雨待ち風

歌から出た話。今回はスキマスイッチの「雨待ち風」を。

スキマスイッチ嫌いじゃないけれど今まで、書くほどにはこなかったんだよなぁ。

「奏」とか「ボクノート」、「全力少年」あたりを推す人が多いと思う。だけどそこまでは響かなかったんだよなぁ。勿論いい曲なんだけどね!


おっさんずラブの主題歌もそういえばスキマスイッチだったっけ…あのドラマ、ヒロイン・吉田鋼太郎の演技から目が離せない。こんなの仮面ライダーゴーストの竹中直人ばりにずるいよ!


話がずれてしまった。

この曲は人から紹介されて聴いた。

同じ失恋の歌なら「マリンスノウ」の方がいいんじゃないかと言われるけれど、

私は断然、こっちを推す。
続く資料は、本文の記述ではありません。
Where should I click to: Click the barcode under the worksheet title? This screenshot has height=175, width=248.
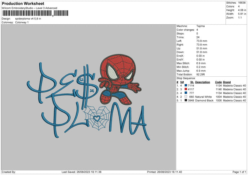tap(27, 13)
それは、決別と再生の歌だからだ。


「君を失くしてから いつもの景色がよけいに色濃く映り込むから 僕は目を閉じてしまう」

「蜃気楼に溶けていく蝉達の叫び ここに生きている、とその身を削って伝えてる

僕のかすれた声も君に届けばいいのに」

という部分に寒気がした。弱さと強さが混ぜこぜになっていて、いい。

これは対になっているからこそ言葉が活きている。

スキマスイッチの本気が垣間見えた気がする。



「何も言わない入道雲 あらいざらい消し去ってすぐに

ひからびていた毎日よ 音を立てて剥がれ落ちていけ」

という部分が好きだ。


ただ「かなしい」だけに浸ってめそめそしているだけじゃなくって、夏草のように刈っても刈っても生えてくるような、「どうしようもなさ」から這い上がろうと必死にもがいている生命力が好きだ。痛みを抱えながらも立ち上がる感じが、グッとくる。


現実は辛い。そんなのはわかっている。

だから一時でも甘やかな夢の世界に浸りたくて、フィクションの世界に逃げ込んでしまう。だけど、逃げたままでも生きてはいけない。体があるから腹は減る。
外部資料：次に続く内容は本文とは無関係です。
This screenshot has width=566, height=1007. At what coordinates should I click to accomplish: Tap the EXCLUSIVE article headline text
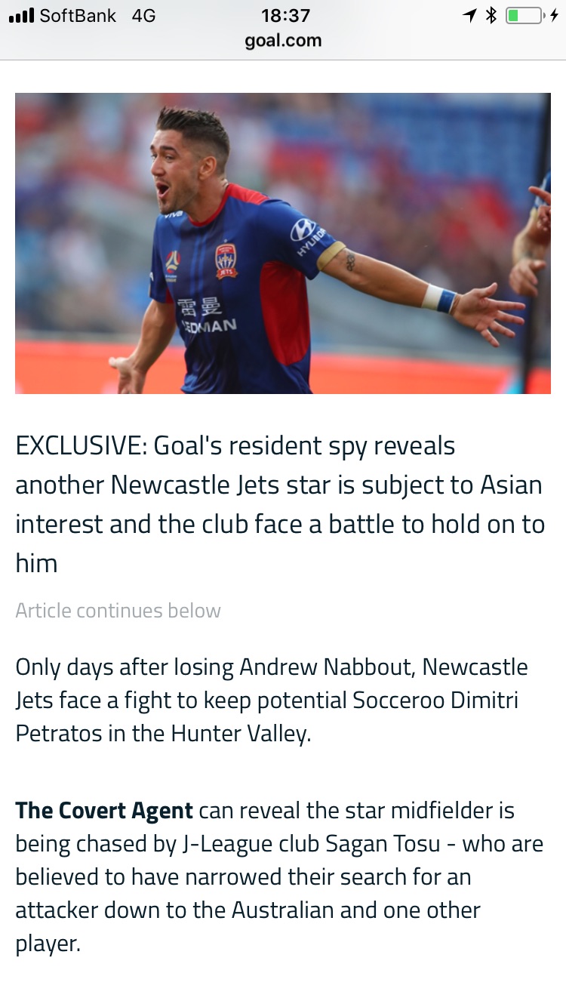coord(280,504)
何か辛いことが起こる度に、この気持ちだけを切り離して他の人に荷物のように渡すことができたらどんなにか楽なことだろうか、いつも思ってきた。今もそうだ。

だけど、できないのだ。それもまた自分自身だからだ。

自分の感情はたとえ苦しくても辛くても、悲しくなるくらいにどこまでも自分で持っていくしかないのだ。


「それでも、僕は生きていく」

という省略された言葉が聞こえるような気がするのだ。